Segment Open
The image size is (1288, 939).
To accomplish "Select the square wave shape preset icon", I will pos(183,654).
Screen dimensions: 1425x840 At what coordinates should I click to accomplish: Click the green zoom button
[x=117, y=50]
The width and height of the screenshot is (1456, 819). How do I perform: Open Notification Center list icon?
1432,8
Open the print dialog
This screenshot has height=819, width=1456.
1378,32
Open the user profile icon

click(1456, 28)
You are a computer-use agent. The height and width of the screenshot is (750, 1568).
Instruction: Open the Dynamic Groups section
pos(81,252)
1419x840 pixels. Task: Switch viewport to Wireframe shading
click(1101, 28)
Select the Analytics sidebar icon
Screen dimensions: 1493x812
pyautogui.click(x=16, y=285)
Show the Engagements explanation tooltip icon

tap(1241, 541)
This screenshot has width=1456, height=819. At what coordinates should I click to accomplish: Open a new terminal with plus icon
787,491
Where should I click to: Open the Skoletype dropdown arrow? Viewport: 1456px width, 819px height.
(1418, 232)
Segment Closed
WHAT THE TASK REQUIRES
Search the data for "Select". Copy each line that has it.

ANSWER BOX
To accomplish "Select the square wave shape preset icon", I will pos(183,654).
Select the Analytics sidebar icon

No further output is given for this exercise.